- _The task_: Nothing but the lines from the one containing "Instruction: Click the" through the last line of the records belongs in the answer, copied exactly and with the pictures left out.

----------

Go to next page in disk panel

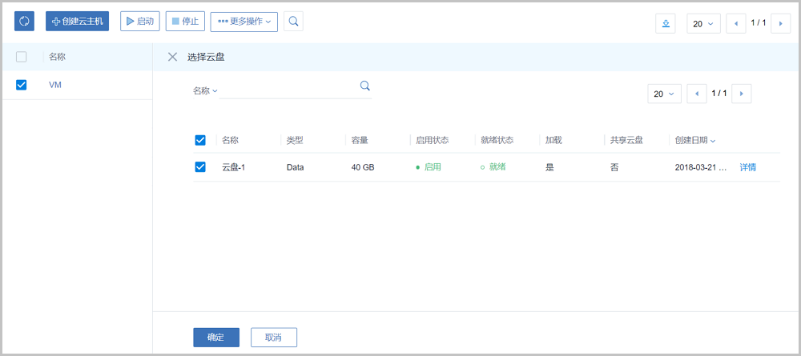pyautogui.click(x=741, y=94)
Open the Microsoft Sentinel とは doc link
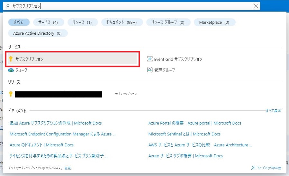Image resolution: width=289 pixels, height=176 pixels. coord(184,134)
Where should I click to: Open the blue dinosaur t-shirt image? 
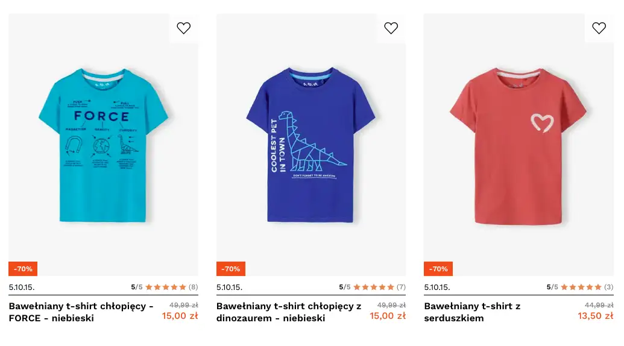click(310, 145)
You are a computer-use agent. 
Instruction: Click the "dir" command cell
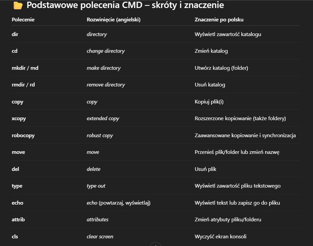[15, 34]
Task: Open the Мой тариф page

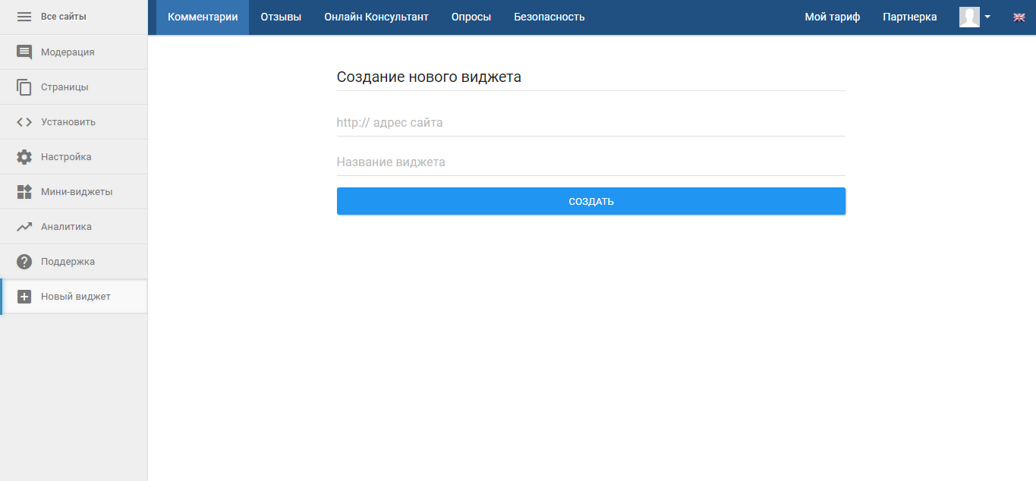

----------

- _Task response_:
Instruction: Click the "dir" command cell
[15, 34]
Task: Open the Мой тариф page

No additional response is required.